Power Dressing: Modernities, Masculinities and Manifestations of Sartorial Authority
Dr Nicolas Cambridge, course leader for ourdegree, has presented a paper entitled 'Power Dressing: Modernities, Masculinities and Manifestations of Sartorial Authority', at the Fashion Thinking Conference which took place at the University of Southern Denmark between 31 October and the 1 November 2014.
The paper addresses the shifting dynamics in sartorial culture that have contributed to constructions of masculinity in the modern period and beyond. Specifically, it examines the dominance exerted by the ubiquitous tailored suit and its role as a ‘barometer’ of power relationships – analysing the garment’s appearance as embodied dress practice within geo-political contexts and in the representative tropes of the fashion periodical. From suit metamorphosis to Japan’s adoption of Western-style apparel, the paper documents the manner in which nuanced visual narratives emanating from styling regimes and disseminated in British fashion periodicals in the late-20th and early-21st centuries created opportunities for the contestation and renegotiation of existing understandings of masculinity.

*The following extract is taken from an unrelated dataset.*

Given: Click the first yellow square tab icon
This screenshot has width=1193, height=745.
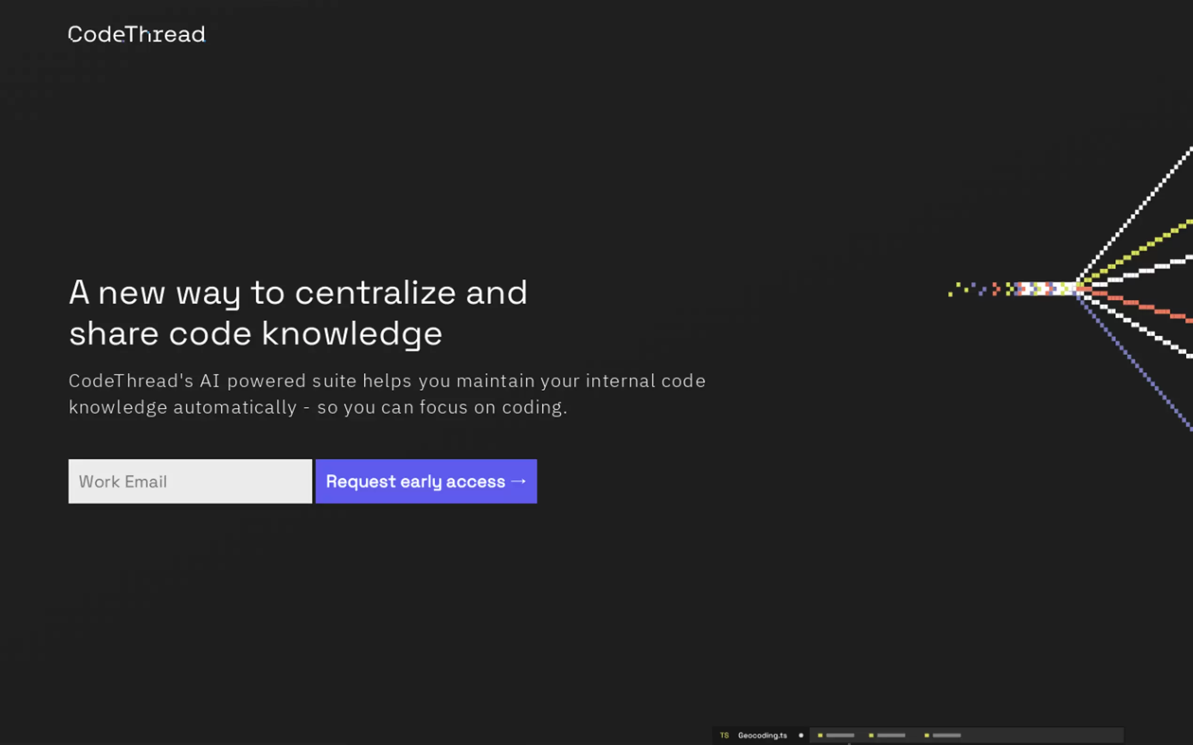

Dr Cambridge argues that Japan’s unique historical experience left the country well positioned to be the first to challenge Western hegemony over matters of fashion; interventions by a cohort of menswear designers – although largely ignored by the curatorial and critical constituencies – have profoundly impacted on global dress practices. Dr Cambridge’s paper concludes by suggesting that certain contemporary manifestations of masculinity are informed by creative mobilisations of Japanese martial and material culture – re-valorised following a sartorial paradigm shift experienced nearly a century and a half ago.